Material supplied Block Start
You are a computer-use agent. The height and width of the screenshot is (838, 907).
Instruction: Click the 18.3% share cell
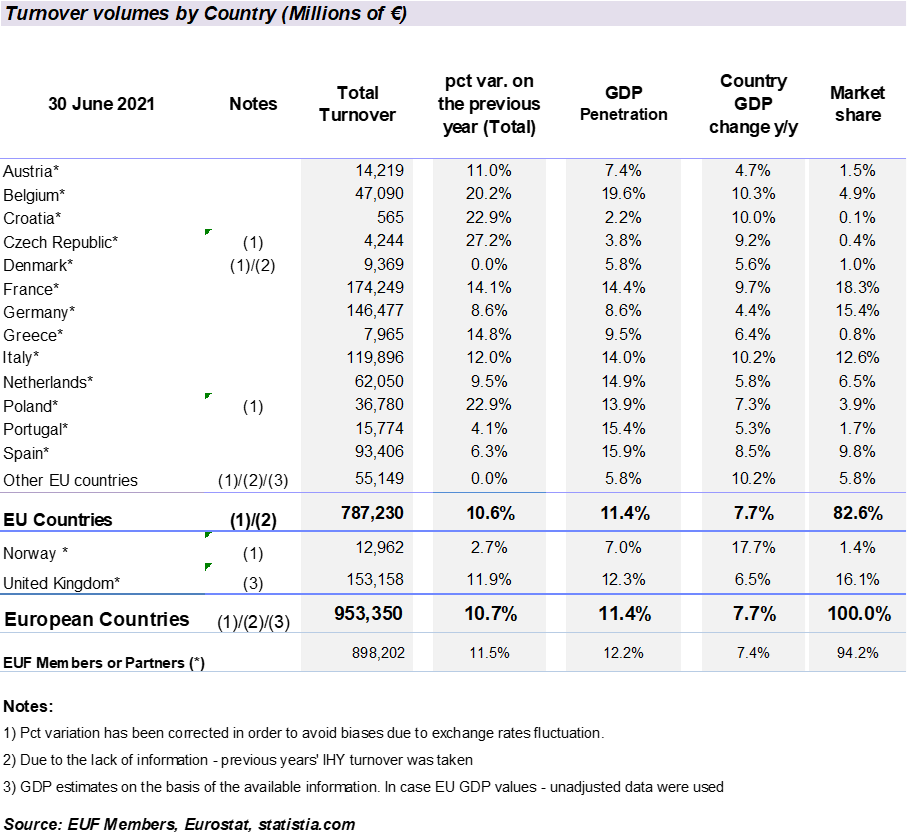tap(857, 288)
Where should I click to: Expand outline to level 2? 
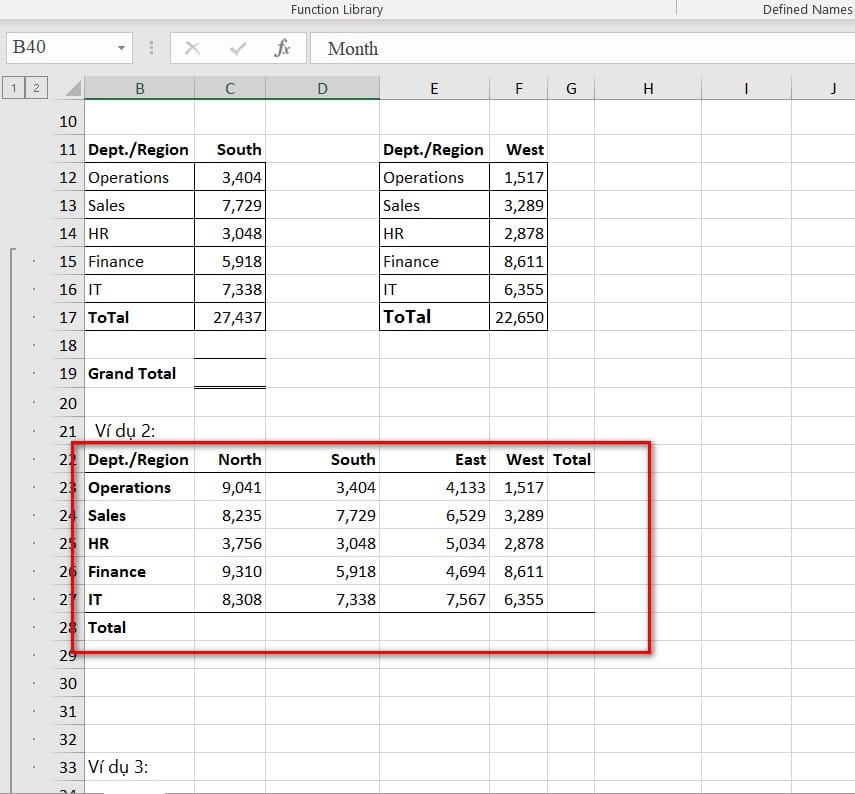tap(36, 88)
Material supplied Block End
- [Task item]: Quote every record above exactly, leaving out any pictures.

- [Answer space]:
You are a computer-use agent. The height and width of the screenshot is (838, 907).
Instruction: Click the 18.3% share cell
tap(857, 288)
Where should I click to: Expand outline to level 2? 
tap(36, 88)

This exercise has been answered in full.